A sharp drop in foreign direct investment in South Korea has been blamed on a marked deterioration in the country's business climate caused by the reduction of a tax break and ongoing investigations into the tax affairs of numerous foreign firms.
According to the Ministry of Commerce, FDI in South Korea fell by 25% in the second quarter, the largest drop in two years as the number of large-scale acquisitions declined. This has led to a fall in investments worth more than $100 million by 62%, as more mergers and acquisitions were led by local companies.

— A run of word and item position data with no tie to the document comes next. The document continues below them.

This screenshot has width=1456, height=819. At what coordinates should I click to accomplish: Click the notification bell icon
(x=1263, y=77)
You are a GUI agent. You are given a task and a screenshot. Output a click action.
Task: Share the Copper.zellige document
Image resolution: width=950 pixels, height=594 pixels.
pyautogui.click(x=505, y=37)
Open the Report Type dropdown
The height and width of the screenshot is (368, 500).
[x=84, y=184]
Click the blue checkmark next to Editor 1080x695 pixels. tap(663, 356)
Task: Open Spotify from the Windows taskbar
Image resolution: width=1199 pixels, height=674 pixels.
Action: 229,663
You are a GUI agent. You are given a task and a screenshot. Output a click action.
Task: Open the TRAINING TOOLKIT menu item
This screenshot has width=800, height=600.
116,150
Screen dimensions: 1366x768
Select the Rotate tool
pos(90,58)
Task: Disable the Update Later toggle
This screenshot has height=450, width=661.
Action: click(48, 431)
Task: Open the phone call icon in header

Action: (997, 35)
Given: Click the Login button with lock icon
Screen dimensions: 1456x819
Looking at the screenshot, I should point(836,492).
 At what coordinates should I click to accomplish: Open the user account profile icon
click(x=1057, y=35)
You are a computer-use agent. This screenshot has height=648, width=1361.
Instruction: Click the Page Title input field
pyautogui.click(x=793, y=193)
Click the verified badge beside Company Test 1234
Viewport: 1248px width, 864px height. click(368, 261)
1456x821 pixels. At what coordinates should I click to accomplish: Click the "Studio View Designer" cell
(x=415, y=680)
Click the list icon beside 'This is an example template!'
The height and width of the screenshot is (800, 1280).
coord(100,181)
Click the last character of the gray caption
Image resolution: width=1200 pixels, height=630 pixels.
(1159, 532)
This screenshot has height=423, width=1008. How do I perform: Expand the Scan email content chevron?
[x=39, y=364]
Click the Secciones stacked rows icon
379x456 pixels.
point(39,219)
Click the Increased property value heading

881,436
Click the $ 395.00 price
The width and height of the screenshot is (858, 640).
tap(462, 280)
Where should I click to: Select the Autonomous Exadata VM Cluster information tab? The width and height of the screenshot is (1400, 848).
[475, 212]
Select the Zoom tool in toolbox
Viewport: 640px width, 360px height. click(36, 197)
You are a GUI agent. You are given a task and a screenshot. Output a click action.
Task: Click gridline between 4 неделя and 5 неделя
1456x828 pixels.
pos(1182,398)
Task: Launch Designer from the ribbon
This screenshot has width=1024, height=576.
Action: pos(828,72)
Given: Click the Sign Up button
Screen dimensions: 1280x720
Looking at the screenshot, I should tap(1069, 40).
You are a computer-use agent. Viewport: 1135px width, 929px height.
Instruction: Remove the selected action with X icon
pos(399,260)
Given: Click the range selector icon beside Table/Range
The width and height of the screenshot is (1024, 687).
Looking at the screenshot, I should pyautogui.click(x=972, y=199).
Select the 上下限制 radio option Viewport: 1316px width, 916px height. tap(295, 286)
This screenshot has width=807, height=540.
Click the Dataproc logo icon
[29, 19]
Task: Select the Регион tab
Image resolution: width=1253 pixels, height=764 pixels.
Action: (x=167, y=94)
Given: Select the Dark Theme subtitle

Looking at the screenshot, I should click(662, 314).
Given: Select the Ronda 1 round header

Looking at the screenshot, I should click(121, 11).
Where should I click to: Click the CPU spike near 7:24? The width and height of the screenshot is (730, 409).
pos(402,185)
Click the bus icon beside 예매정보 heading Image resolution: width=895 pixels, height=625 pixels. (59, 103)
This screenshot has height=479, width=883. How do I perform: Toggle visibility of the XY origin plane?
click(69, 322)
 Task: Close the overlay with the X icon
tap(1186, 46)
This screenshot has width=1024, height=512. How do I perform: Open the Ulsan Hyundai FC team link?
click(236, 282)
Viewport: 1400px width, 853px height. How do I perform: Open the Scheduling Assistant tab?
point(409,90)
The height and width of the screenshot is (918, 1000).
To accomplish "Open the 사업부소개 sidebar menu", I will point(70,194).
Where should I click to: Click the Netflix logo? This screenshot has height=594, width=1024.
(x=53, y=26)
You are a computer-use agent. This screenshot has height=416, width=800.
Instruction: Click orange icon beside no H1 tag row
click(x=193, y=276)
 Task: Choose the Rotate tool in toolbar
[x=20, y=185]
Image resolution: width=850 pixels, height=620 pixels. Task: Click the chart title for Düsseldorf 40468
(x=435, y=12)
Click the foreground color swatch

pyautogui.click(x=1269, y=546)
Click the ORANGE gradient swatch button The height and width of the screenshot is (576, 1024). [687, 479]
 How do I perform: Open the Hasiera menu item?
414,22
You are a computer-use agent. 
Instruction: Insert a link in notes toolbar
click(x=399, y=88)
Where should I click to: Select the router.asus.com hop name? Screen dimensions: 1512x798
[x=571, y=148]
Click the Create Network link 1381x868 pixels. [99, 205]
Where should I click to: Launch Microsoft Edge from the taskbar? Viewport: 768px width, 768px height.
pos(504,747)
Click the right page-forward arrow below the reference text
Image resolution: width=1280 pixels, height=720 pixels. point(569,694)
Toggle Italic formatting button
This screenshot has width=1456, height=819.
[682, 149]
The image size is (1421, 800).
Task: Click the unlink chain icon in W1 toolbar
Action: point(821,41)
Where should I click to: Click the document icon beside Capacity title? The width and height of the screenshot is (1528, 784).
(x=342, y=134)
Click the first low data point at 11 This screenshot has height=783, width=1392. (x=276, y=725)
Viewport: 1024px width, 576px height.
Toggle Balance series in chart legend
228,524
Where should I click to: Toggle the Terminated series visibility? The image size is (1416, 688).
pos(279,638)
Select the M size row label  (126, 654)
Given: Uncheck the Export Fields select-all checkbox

Several factors seemed to have weighed heavily on levels of foreign investment, including the a new rule requiring foreign investors owning more than 5% of a South Korean business to disclose the purpose of their investment and reveal the identities of their principal backers. The government also recently cut the tax reduction period for technology firms to seven years from ten.
The recent tax probes into foreign investment funds appear to have further deterred foreign investors. Korea's National Tax Service has also denied reports this week that 137 foreign companies are under investigation for suspected evasion of corporate and other income taxes. However, the government has conceded that these factors have damaged the business environment in Korea.
“Increasing [public] wariness over foreign capital, seen in the examples of the 5 per cent rule and tax audit on foreign funds, had an [adverse] impact on reduced foreign direct investment,” Choi Pyeong-rak, the ministry's director general of International Trade and Investment remarked at a briefing.